How our dance-phobic beauty director went from I'll-look-ridiculous to "Ay, chica!" Rule # 1: Don't "think." Valerie Monroe sheds her last inhibition.
Just over a year ago, I wrote a story here examining how it felt to go out in public wearing the kind of extremely revealing clothing that was being touted as the height of fashion (and why a woman might choose to expose herself in it). For a week, I wore a lot of almost nothing: a scrap of black fabric only very generously called a dress, another dress, transparent, revealing my underwear as if behind a pale violet scrim, a pair of bloomers—yes, bloomers—so abbreviated they were interrupted almost before they bloomed. After the story came out, a number of people congratulated me on my courage. The thing is, I didn't feel courageous at all. I could walk down the street in a bra and panties and feel pretty comfortable (if I didn't think I'd be arrested). Nude beaches? Hand me the sunscreen and point the way. I'm just not very inhibited about my body.

But I have a secret: I won't dance. Don't ask me.

That wouldn't be a problem, necessarily, except that I want to dance. Especially at parties and weddings and bar mitzvahs and anywhere else I hear music that beats out a deep, pulsing rhythm that gets into the blood. I'm just too inhibited to take the floor; I'm afraid the moment I get out there, I won't know what to do. I'm even—and I hate, especially, to admit this—afraid to try.

That's why I decided to take a hip-hop class. And who wanted to join me but Gayle King, O editor at large, who claimed that she'd been using the same dance moves since seventh grade and desperately needed an upgrade.

We decided on one of the Ailey Extension dance and fitness classes at Alvin Ailey American Dance Theater in Manhattan. It's called Hip-Hop for the Absolute Beginner. If there were a class called Not Even Anywhere Near Approaching Absolute Beginner, we'd have preferred that. But this is the best we can do. We're late to the first class, on a Monday evening after work. More than 20 people of all shapes and sizes are doing stretching exercises in a large room with a wall of mirrors and a cement floor. The class is led by Tweetie, a small, muscular, wildly energetic, fast-talking young woman. Gayle and I rush to a corner in the back of the class, where Gayle drops her stuff (she came in sweats) and I change from my heels into sneakers.

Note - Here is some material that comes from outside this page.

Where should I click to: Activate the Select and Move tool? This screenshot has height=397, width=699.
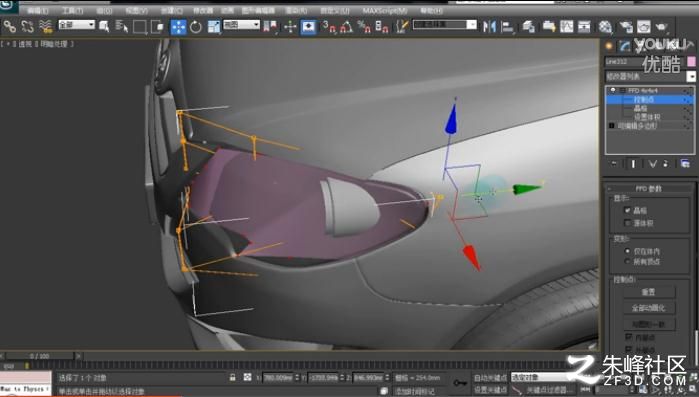click(x=178, y=27)
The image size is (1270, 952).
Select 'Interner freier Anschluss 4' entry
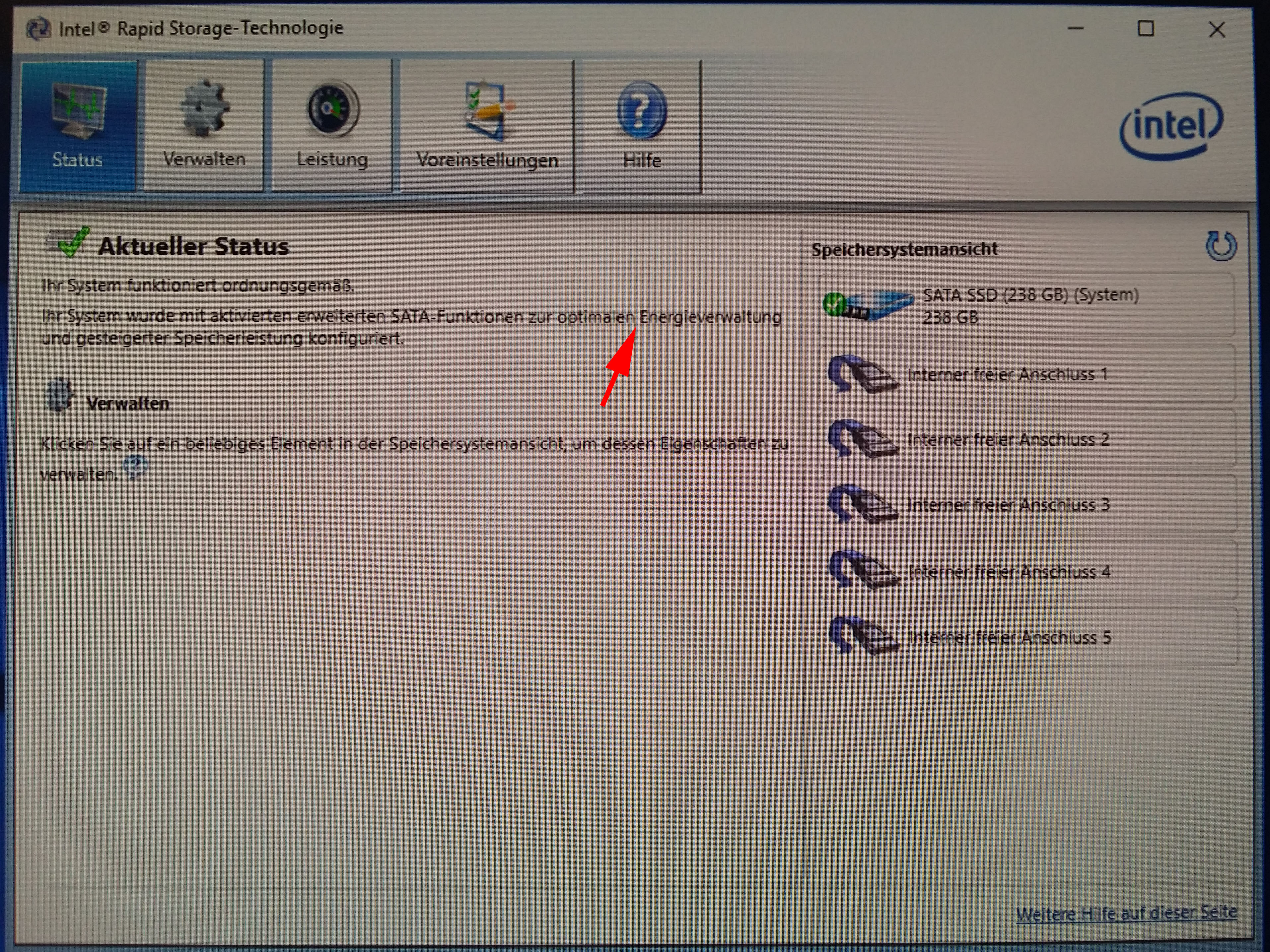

As I'm tying my shoe, I get a terrific cramp in my side. (Not a good sign.) Neither Gayle nor I can do most of the stretches, and I notice that when we're asked to lie down on the floor, we both hold our heads up uncomfortably because we don't want to mess up our hair. (Another bad sign.) Tweetie starts the class by showing us in slow motion a simple kind of shuffle-off-to-Buffalo routine, and I'm thinking that if I have enough practice, I'll be able to get it. Things are looking up. Funky step, step, step, forward, slide, hop, slide, hop. "I don't know," says Gayle as she shuffles and hops along beside me, "this seems very vaudeville…." She does indeed look as if she could use a top hat and a cane. But we keep at it, as Tweetie, talking at warp speed and with a kind of hip-hop inflection I have to squint to understand, tells us we need some attitude, which she then demonstrates with a move, and another, and another, till it's obvious the hip-hop train has left the station while I'm still standing on the platform awkwardly juggling my bags.